Thursday, April 10, 2014

From XQuery to JavaScript - MarkLogic's Bold Platform Play

San Francisco Airport would seem an odd place to change the world, though no doubt it's been the hub of any number of game changers over the years, but the MarkLogic World conference in San Francisco, held at the Waterfront Marriott just south of the iconic airport, may very well have presaged a radical change for the company and perhaps far beyond.

Over the last couple of years, MarkLogic World has become leaner but also more focused, with announcements of changes for their eponymous data server that were both unexpected and in general have proven very successful. The announcement this year was, in that light, about par for the course: For MarkLogic 8, due out later this year, the MarkLogic team was taking the ambitious step of compiling and integrating Google's V8 JavaScript engine directly into the core of the database.

In essence, the erstwhile XML application is becoming a fully functional Javascript/JSON database. Javascript programmers will be able to use what amounts to the core of the Node.js server to access JSON, XML, binaries and RDF from the database, run full text, geoSpatial and sparql queries, use the robust application server and performance monitoring capabilities, and ultimately do everything within MarkLogic that XQuery developers have been able to do from nearly the first days of the product's existence.

This move was driven by a few hard realities. One of the single biggest gating factors that MarkLogic has faced has been the need to program the application interfaces in XQuery. The language is very expressive, but has really only established itself within a few XML-oriented databases, even as JavaScript and JSON databases has seen an explosion of developers, implementations, and libraries. Organizations that purchased MarkLogic found themselves struggling to find the talent to code it, and that in turn meant that while MarkLogic has had some very impressive successes, it was beginning to gain a reputation as being too hard to program.

MarkLogic 8 will likely reverse that trend. People will be able to write query functions and modules in JavaScript, will be able to invoke JavaScript from XQuery (and vice versa), can use JavaScript dot notation as well as XPath notation, will be able to import and use community (possibly node.js compatible) JavaScript script modules, and can mix XML and JSON as native types. It is very likely that this may very well add rocket fuel to the MarkLogic server, as it becomes one of the first to effectively manage the trifecta of XML, JSON, and RDF (and their respective languages) within the same polyglot environment.

MarkLogic CEO Gary Bloom deserves a lot of the credit for this if he can pull it off. A couple of years ago, the company was somewhat dispirited, there were a number of high profile departures, and the organization had just gone through three CEOs in two years. Bloom managed to turn around morale, adding semantic support last year (which is significantly enhanced with MarkLogic 8, see below), cutting licensing prices by 2/3, refocusing the development team, and significantly expanding the sales teams.

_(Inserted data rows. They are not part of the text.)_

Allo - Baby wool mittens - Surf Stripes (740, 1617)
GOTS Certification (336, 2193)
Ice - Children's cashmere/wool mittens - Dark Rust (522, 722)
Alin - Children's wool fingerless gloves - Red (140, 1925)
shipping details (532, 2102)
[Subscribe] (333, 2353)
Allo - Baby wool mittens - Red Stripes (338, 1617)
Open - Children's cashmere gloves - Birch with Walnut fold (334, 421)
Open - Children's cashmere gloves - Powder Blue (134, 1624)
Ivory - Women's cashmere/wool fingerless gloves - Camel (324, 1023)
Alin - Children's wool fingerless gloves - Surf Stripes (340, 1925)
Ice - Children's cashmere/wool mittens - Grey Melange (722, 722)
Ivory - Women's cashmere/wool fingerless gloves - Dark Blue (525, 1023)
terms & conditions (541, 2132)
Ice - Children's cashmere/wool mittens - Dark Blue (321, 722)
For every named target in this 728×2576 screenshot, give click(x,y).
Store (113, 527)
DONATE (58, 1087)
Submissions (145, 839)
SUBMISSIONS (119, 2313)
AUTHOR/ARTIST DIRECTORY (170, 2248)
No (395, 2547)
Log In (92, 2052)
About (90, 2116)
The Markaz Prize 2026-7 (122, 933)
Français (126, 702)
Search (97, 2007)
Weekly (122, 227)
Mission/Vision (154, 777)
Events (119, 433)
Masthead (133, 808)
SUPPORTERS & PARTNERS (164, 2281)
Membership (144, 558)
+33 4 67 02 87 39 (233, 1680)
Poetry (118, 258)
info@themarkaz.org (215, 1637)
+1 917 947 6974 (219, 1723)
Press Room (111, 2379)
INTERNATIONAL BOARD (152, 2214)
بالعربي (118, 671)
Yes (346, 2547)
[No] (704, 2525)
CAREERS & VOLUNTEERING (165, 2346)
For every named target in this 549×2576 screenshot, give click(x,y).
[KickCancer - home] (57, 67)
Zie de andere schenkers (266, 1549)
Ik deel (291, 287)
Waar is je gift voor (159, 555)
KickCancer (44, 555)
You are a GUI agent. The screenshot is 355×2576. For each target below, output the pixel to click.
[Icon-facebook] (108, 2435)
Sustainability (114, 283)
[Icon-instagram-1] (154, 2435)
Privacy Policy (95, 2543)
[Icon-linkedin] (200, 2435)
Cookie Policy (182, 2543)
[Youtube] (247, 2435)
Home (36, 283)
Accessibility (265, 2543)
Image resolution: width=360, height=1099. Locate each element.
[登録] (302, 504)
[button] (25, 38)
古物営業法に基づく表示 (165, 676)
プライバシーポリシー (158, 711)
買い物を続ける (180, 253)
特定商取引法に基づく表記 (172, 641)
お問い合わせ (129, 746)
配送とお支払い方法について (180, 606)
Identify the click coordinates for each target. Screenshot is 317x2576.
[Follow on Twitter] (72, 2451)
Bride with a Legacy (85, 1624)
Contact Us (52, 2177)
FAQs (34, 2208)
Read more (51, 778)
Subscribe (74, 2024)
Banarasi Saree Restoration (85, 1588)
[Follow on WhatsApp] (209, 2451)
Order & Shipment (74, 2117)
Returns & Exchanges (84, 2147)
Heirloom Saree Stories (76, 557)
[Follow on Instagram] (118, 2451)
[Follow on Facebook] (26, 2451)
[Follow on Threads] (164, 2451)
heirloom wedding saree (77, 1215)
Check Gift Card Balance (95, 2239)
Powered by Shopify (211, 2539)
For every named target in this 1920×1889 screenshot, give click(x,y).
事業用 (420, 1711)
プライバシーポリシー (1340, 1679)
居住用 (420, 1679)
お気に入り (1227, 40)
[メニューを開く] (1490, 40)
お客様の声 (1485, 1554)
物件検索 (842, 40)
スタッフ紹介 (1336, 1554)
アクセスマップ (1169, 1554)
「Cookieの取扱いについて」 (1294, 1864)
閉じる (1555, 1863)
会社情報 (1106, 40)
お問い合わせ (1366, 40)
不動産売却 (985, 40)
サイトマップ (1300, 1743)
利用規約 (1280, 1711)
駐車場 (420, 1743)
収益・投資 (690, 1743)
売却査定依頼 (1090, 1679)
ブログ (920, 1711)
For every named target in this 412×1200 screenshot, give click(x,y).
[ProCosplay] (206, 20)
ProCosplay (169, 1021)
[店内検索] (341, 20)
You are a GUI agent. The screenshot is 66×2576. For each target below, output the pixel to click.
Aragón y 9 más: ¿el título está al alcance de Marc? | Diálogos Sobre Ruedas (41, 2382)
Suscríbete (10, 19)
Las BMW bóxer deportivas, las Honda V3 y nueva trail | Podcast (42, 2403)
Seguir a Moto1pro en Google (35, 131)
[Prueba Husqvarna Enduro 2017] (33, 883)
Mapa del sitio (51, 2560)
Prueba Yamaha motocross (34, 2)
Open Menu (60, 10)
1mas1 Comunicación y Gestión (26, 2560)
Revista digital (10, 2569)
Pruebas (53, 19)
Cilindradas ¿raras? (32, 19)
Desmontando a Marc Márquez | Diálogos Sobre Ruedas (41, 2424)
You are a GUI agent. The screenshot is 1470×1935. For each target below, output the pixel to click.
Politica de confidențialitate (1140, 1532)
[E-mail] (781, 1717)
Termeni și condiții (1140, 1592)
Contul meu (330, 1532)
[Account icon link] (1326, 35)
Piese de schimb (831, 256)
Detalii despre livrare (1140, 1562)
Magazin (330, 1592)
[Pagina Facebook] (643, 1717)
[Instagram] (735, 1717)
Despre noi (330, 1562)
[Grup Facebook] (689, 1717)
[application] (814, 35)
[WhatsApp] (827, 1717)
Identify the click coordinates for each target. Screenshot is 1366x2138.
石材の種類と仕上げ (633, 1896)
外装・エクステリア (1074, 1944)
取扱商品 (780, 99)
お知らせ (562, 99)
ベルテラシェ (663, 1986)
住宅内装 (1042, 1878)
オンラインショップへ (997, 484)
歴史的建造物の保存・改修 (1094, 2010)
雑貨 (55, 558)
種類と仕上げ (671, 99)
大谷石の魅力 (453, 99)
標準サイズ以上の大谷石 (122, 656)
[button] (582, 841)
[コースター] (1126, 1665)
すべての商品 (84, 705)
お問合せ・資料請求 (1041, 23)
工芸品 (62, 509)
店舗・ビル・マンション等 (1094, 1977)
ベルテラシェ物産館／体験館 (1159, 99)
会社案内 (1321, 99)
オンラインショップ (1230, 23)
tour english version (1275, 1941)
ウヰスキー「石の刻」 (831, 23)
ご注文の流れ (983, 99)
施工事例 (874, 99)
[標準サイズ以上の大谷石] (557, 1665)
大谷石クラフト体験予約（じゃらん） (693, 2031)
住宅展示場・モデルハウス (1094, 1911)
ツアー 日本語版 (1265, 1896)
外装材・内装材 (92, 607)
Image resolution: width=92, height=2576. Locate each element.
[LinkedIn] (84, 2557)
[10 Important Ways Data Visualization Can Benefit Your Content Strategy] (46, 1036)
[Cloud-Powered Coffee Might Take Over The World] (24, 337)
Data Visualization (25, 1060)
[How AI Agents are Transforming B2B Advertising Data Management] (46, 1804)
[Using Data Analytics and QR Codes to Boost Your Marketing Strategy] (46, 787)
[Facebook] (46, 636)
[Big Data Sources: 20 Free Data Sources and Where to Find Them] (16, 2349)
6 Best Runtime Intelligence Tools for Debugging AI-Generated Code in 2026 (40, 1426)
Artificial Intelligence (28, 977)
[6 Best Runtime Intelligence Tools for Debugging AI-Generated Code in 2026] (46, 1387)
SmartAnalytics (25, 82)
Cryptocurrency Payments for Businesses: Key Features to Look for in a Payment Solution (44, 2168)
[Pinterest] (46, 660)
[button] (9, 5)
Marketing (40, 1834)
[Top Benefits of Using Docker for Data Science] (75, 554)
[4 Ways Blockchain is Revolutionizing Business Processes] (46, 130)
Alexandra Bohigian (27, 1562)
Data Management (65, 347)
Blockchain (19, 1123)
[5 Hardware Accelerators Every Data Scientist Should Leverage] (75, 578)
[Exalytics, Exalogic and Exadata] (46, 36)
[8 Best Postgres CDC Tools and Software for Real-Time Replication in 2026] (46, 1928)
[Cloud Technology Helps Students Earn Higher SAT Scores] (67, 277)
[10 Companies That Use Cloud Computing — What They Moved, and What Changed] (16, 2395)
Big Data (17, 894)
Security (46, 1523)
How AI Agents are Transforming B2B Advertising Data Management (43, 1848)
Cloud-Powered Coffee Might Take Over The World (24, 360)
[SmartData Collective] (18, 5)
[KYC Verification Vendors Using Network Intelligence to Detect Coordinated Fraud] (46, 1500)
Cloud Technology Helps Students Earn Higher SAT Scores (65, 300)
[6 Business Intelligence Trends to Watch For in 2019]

That's paid off significant dividends - there were a number of new customers in attendance this year at the SF event, and this is one of a six stop "world tour" that will see key management and technical gurus reach out to clients in Washington, DC, Baltimore, New York, London, and Chicago.

In addition to the JavaScript news, MarkLogic also announced that they would take the next step in completing the Semantic layer of the application. This includes completion of the Sparql 1.1 specification (including the rest of the predicate paths specification and aggregate operations), adoption of the Sparql Update Facility and inference support. While the JavaScript/JSON announcement tended to overshadow this, there is no question that MarkLogic sees Semantics as a key part of its data strategy over the next few years. This particular version represents the second year of a three year effort to create an industry leading semantic triple store, and it is very likely that most of what will be in ML 9 will be ontology modeling tools, admin capabilities and advanced analytics tools.

The inferencing support is, in its own way, as much of a gamble as the JavaScript efforts, in an attempt to consolidate on the semantics usage by publishers, news organizations, media companies, government agencies, and others that see semantic triple stores as analytics tools. This becomes even more complex given the fact that such inferencing needs to be done quickly within the context of dynamic updates, the MarkLogic security model and similar constraints. If they pull it off (and there's a fair amount of evidence to indicate they will), not only will MarkLogic vault to the top of the Semantics market but this may also dramatically increase RDF/Sparql in the general development community, especially given that semantics capabilities (including Sparql) will be as available to JavaScript developers as it will be to xQuery devs.

The final announcement from MarkLogic was the introduction of a bitemporal index. Bitemporality is probably not that big of an issue in most development circles, but in financial institutions, especially those that need to deal with regulatory issues, this is a very big deal. The idea behind bitemporality is that documents entered into the database may differ in time from when the database is processed by an application. This distinction can make a big difference about financial transactions, and may have an impact upon regulatory restrictions. Bitemporality makes it possible for a document to effectively maintain multiple date stamps, which in turn can be used to ascertain what documents are "in effect" at a given time. In a way, this makes it possible to use MarkLogic as a "time machine", rolling the database back in time to see what resources were or weren't active at that time.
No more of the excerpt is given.